The patient was diagnosed with severe strongyloides colitis, and accordingly he was treated with Albendazole 400 mg twice daily for a total of 14 days. Serology for Strongyloides was positive with high titer.
The patient was discharged after 17 days of hospitalization with a plan for closure of colostomy after three months. Later, after the patient had a closure of colostomy, another stool analysis was completed. This time it was negative for occult blood and Strongyloides.
Discussion
Our patient stated that he had had chronic abdominal pain for few years prior to this acute presentation, which indicates chronic strongyloidiasis.
His presentation with fatigue, lower-limb edema and ascitis was likely due to severe malabsorption which manifested as hypoalbuminemia and iron-deficiency anemia and might be also related to gastrointestinal bleeding secondary to worm infestation and ulceration. The presentation of strongyloidiasis with malabsorption has been reported in few case series in the past [3], but not to the severity of malabsorption presented in our patient who had severe anemia (hemoglobin 3.1 gm/ dl) and severe hypoalbuminemia of 6 g/dl.

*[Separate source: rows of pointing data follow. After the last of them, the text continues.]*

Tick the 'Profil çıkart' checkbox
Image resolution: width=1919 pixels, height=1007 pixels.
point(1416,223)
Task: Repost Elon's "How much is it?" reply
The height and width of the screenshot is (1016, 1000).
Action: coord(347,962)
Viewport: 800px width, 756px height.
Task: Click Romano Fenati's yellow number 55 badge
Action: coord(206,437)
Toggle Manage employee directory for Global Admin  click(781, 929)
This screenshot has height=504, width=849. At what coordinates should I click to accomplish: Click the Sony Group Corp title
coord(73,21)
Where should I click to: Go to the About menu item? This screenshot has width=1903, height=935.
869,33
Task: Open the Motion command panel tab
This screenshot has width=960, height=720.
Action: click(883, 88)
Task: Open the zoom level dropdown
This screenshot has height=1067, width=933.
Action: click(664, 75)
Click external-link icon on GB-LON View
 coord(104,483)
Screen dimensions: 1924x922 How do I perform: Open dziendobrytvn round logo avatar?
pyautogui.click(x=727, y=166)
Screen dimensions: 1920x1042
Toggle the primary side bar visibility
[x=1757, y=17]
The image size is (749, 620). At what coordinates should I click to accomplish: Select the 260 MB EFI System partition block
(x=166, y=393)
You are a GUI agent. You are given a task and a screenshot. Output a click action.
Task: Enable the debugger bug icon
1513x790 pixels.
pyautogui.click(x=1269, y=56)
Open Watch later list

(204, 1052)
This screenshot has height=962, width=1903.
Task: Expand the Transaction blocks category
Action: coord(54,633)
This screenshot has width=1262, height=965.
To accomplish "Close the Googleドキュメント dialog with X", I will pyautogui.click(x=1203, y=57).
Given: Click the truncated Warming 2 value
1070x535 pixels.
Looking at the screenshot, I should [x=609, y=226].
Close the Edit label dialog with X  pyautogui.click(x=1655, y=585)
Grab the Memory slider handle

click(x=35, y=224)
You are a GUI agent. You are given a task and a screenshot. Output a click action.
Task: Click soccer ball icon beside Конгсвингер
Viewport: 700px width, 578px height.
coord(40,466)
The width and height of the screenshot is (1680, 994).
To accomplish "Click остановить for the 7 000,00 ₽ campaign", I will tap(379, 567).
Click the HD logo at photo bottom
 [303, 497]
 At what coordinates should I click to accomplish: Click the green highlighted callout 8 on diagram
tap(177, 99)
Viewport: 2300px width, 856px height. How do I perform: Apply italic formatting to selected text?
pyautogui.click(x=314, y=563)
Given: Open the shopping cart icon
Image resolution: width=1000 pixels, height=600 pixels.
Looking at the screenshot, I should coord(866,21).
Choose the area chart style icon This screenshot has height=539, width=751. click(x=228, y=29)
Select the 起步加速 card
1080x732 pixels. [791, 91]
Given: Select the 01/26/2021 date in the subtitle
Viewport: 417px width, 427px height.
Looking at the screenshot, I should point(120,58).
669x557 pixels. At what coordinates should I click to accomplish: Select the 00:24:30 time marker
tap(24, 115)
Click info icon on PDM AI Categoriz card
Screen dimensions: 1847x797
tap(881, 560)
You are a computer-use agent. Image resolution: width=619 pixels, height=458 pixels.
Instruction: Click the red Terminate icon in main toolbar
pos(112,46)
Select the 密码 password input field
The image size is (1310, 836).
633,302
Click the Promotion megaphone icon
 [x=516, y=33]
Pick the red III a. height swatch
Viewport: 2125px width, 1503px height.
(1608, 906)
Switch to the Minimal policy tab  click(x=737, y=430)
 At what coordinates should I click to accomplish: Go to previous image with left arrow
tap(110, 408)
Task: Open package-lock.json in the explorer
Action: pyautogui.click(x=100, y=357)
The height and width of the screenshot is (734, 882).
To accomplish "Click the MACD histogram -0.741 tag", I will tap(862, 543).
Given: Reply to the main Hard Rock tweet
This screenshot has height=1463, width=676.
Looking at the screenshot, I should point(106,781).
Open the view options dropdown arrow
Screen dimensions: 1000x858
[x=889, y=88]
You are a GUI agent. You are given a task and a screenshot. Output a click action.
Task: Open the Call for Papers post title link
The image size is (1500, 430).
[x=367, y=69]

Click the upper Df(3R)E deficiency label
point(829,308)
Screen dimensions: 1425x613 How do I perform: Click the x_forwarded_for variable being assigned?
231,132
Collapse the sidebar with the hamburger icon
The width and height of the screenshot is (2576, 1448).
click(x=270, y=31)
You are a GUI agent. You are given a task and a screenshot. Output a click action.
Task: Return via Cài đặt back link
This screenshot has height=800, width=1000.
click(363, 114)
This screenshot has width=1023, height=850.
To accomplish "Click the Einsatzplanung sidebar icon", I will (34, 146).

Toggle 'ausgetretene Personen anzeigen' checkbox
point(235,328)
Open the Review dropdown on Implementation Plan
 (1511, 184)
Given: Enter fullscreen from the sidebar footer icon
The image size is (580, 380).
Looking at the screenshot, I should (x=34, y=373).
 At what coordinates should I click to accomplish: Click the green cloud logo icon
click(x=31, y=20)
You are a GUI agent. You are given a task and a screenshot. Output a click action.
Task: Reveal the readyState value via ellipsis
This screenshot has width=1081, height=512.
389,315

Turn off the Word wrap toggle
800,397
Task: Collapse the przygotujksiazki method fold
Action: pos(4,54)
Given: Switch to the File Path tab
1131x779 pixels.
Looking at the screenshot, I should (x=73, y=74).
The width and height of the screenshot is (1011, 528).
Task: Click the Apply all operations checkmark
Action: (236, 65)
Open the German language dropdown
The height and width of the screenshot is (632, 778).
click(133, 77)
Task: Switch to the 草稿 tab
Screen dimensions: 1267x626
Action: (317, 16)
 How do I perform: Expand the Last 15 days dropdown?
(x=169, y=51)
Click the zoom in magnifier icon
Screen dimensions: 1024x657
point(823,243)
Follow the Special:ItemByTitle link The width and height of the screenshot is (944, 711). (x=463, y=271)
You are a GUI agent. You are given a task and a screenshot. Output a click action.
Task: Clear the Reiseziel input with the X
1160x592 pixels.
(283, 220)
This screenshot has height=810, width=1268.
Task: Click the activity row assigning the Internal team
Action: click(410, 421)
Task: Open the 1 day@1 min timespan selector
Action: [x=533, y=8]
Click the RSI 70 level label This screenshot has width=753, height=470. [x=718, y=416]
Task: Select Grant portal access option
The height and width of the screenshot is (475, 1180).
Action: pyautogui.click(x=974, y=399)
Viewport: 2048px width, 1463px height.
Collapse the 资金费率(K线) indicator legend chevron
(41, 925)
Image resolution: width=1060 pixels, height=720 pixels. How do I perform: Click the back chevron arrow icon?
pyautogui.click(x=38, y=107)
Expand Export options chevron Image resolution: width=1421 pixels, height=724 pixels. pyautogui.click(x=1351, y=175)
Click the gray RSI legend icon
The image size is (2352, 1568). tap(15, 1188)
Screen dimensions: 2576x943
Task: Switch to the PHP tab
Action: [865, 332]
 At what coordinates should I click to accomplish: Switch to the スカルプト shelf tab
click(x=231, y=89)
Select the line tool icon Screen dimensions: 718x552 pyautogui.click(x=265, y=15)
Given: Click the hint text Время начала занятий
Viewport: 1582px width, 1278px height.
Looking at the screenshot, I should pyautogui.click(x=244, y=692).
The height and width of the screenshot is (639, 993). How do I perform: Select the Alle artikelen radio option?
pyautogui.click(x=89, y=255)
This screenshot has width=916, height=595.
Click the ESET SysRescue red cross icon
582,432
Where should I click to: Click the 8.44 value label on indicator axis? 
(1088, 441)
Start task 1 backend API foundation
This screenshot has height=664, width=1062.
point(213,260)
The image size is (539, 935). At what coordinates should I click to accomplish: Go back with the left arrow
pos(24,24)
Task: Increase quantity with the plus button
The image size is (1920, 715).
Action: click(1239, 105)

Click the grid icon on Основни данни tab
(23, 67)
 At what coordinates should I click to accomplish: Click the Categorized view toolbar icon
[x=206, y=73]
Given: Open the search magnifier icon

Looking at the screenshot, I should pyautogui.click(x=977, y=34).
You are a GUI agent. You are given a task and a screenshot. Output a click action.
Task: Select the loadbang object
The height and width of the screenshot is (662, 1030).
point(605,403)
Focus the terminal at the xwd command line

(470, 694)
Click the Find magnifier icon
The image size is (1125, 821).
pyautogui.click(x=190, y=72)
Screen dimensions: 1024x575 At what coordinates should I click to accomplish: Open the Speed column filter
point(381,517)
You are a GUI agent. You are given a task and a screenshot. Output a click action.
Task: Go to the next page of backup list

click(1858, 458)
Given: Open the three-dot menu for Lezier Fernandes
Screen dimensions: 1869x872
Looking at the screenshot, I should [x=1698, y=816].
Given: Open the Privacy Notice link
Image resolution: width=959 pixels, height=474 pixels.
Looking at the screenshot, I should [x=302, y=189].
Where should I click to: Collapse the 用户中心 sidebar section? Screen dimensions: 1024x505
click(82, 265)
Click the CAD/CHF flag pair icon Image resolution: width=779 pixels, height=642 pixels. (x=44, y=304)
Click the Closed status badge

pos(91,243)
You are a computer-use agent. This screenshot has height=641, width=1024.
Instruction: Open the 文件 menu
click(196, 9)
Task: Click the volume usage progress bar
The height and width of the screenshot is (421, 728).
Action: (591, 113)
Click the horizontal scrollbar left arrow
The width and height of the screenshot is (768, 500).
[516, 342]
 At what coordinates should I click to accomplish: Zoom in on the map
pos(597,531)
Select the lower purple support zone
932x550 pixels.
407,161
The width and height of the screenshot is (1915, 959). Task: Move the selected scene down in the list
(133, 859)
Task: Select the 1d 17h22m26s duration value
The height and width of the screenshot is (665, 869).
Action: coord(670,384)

Our patient then developed severe strongyloides colitis that ended with colonic perforation and secondary peritonitis, which is very rare presentation of strongyloidiasis, particularly in the absence of known risk factors for an immunocompromised state apart from malnutrition, and with the absence of lung involvement by the Strongyloides which is commonly seen in hyperinfection syndrome [7-8].
Diagnosis of strongyloidiasis can be done by stool microscopy and/or serology. The sensitivity of single-stool microscopy is usually around 30% [9]. In our patient, all stool analyses were positive for Strongyloides larva, which indicates a high intestinal worm burden.
Serologic testing is both sensitive and specific, with estimates of 82%– 95% sensitivity and 84%–92% specificity [10-13]. It can be an invaluable diagnostic tool, but it is expensive and not widely available.
A biopsy from affected part of the gastrointestinal tract may demonstrate the larva [14]; in our patient there was heavy infiltration of Strongyloides larva in the resected colon.
Conclusion
Strongyloidiasis is common in certain areas of the world where there is a high risk for potential exposure. Accordingly, a high index of suspension and testing for strongyloidiasis by stool microscopy and serology is mandatory for individuals who come from endemic area and who present with vague or unexplained gastrointestinal symptoms, or for those who present with malabsorption. Testing should also be considered for patients who are intending to start immunosuppressive therapy, because the risk for disseminated strongyloidiasis in this case is very high.